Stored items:
%%
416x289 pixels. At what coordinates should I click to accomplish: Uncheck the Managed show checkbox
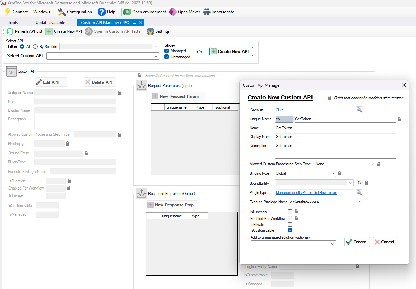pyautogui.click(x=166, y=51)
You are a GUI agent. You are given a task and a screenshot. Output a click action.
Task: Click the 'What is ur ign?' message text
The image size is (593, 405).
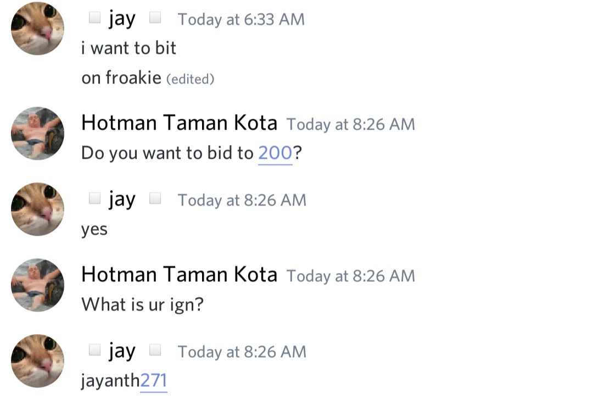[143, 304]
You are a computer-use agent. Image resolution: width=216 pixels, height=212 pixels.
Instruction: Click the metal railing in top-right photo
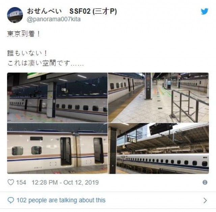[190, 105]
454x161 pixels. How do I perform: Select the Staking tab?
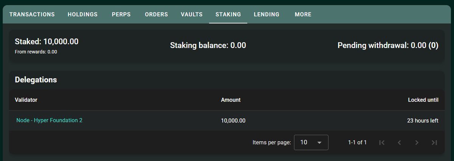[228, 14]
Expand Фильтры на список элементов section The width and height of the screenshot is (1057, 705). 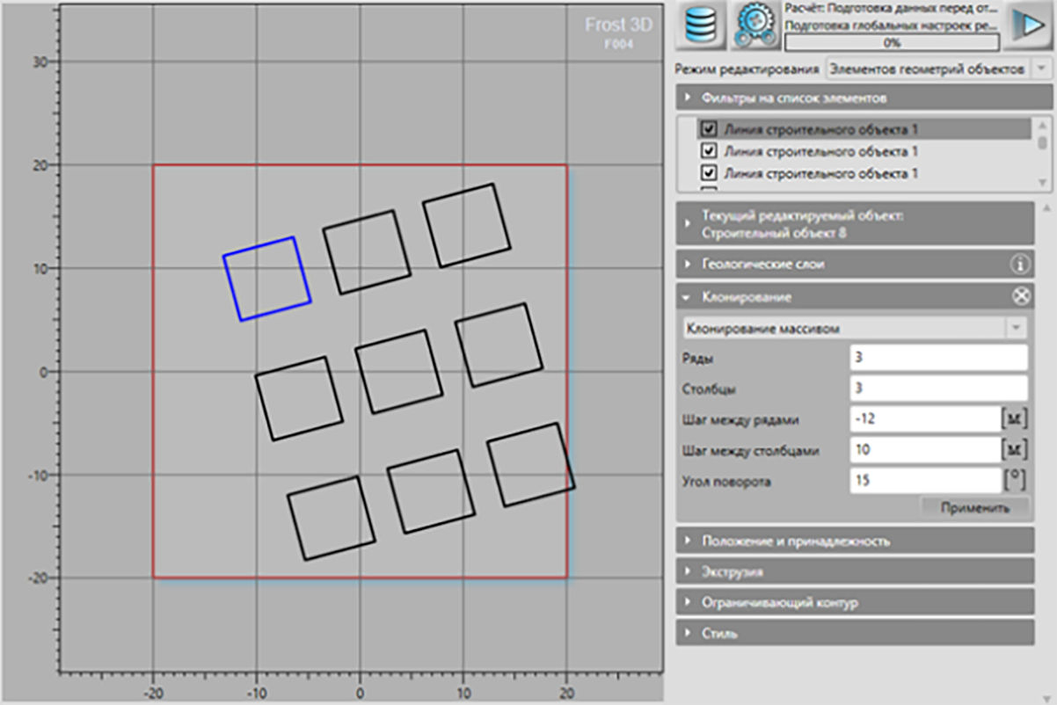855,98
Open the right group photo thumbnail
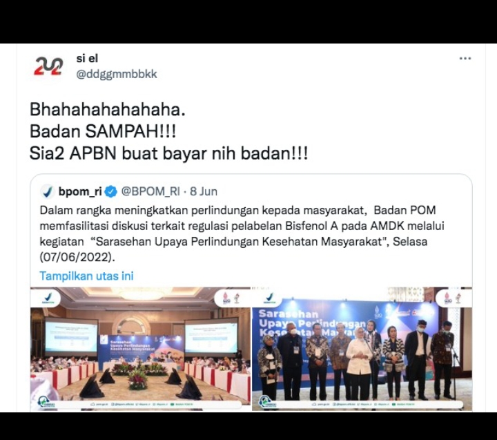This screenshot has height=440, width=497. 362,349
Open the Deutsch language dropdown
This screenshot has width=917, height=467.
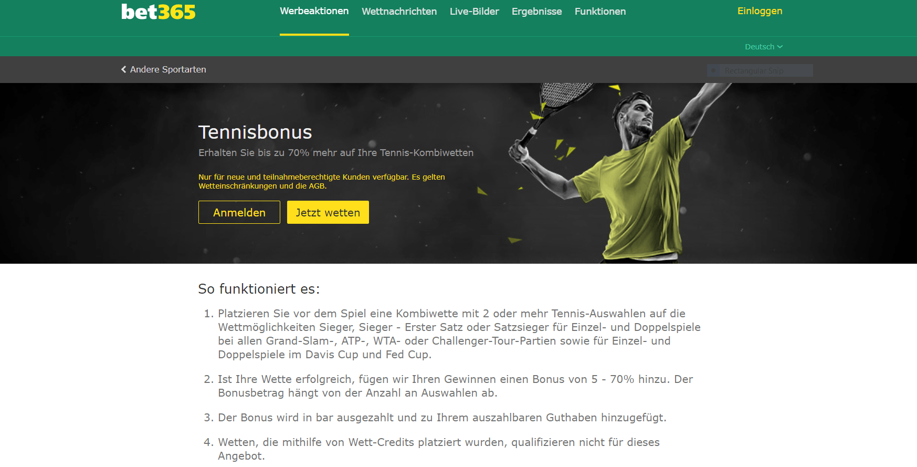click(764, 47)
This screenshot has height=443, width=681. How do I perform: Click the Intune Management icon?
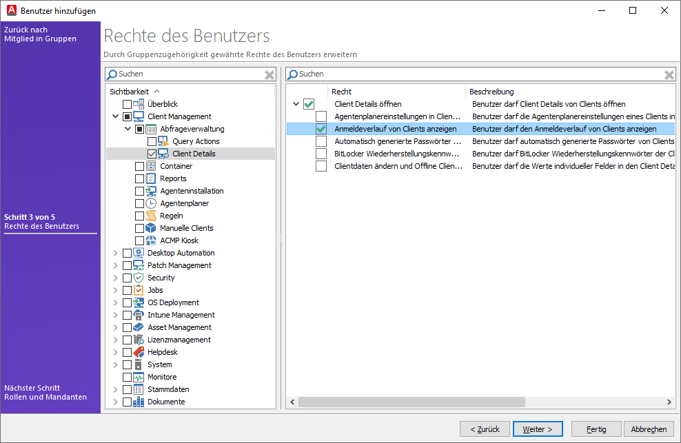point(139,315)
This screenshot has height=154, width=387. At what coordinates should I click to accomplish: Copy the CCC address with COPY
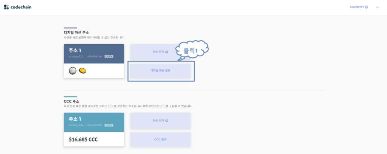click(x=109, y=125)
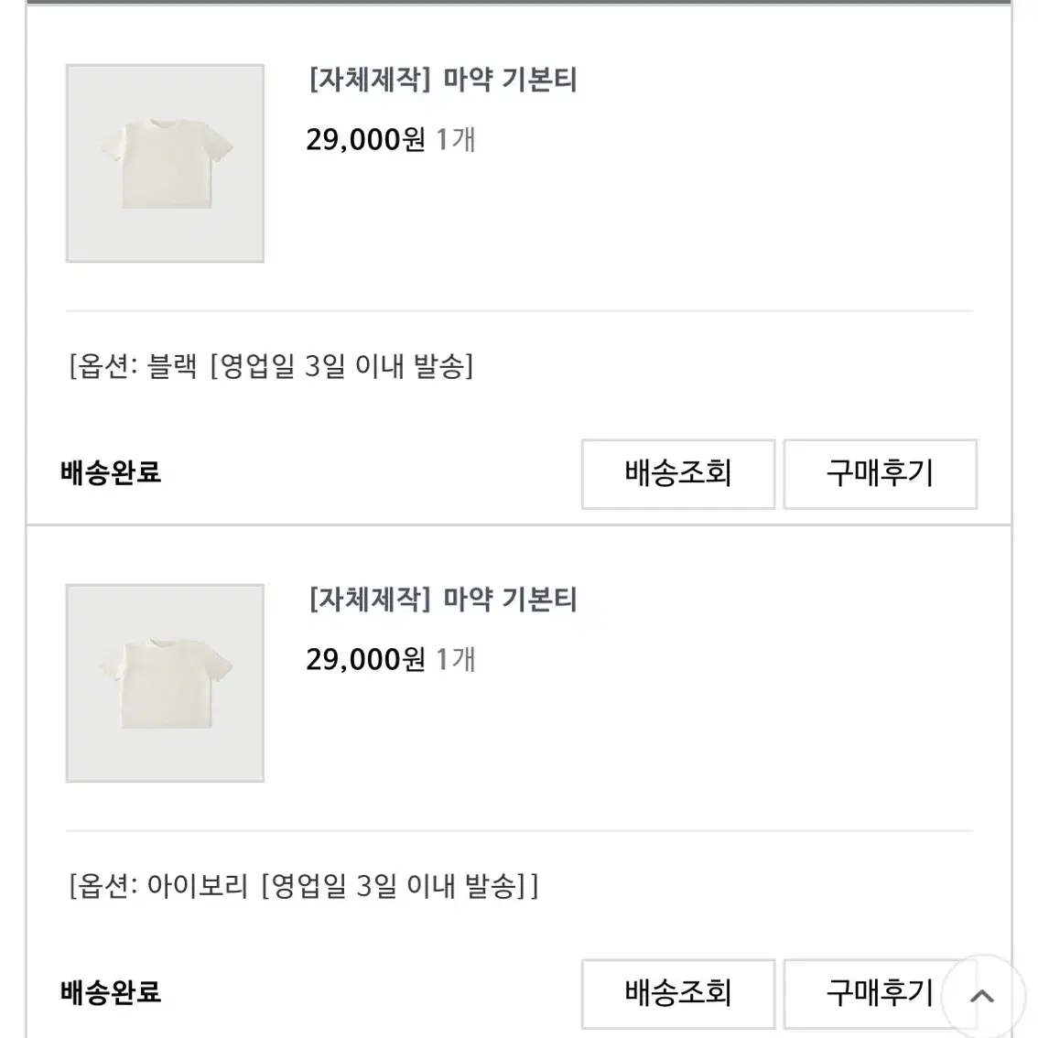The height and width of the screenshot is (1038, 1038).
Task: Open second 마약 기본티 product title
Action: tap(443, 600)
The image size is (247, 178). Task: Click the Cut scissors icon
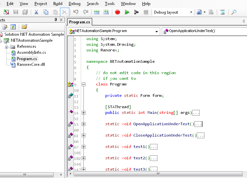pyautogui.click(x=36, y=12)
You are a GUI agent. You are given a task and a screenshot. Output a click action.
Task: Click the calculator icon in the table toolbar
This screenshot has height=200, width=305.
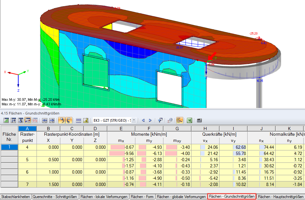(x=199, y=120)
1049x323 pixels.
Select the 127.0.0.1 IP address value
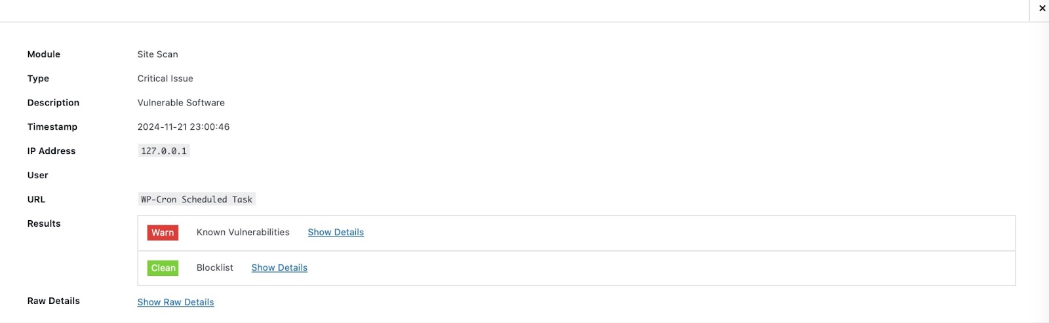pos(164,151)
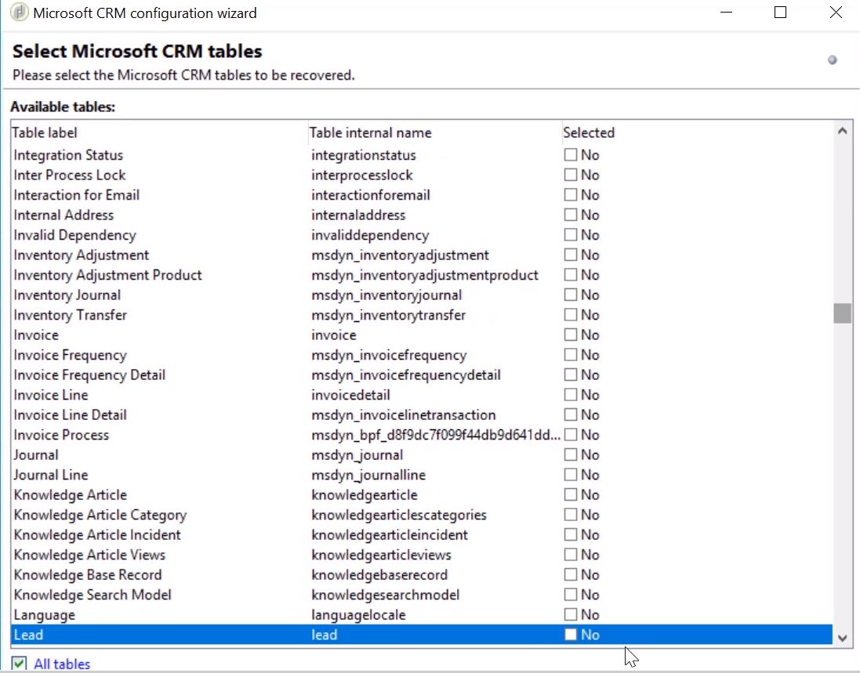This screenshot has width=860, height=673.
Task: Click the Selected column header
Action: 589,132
%%
▸ **WORK ORDER**
All that should appear in the answer is the lines above from the line with "This screenshot has width=917, height=467." through the line with "1049x323 pixels.", retyped exactly, pictures left out.

▸ **RESPONSE BOX**
This screenshot has width=917, height=467.
click(764, 47)
This screenshot has height=443, width=681. How do I perform: Click the Intune Management icon?
point(139,315)
This screenshot has height=154, width=387. At what coordinates should I click to accomplish: Copy the CCC address with COPY
click(x=109, y=125)
The height and width of the screenshot is (1038, 1038).
Task: Open second 마약 기본티 product title
Action: tap(443, 600)
The image size is (247, 178). Task: Click the Cut scissors icon
pyautogui.click(x=36, y=12)
You are a GUI agent. You are given a task and a screenshot. Output a click action.
Task: Click the calculator icon in the table toolbar
This screenshot has height=200, width=305.
(x=199, y=120)
1049x323 pixels.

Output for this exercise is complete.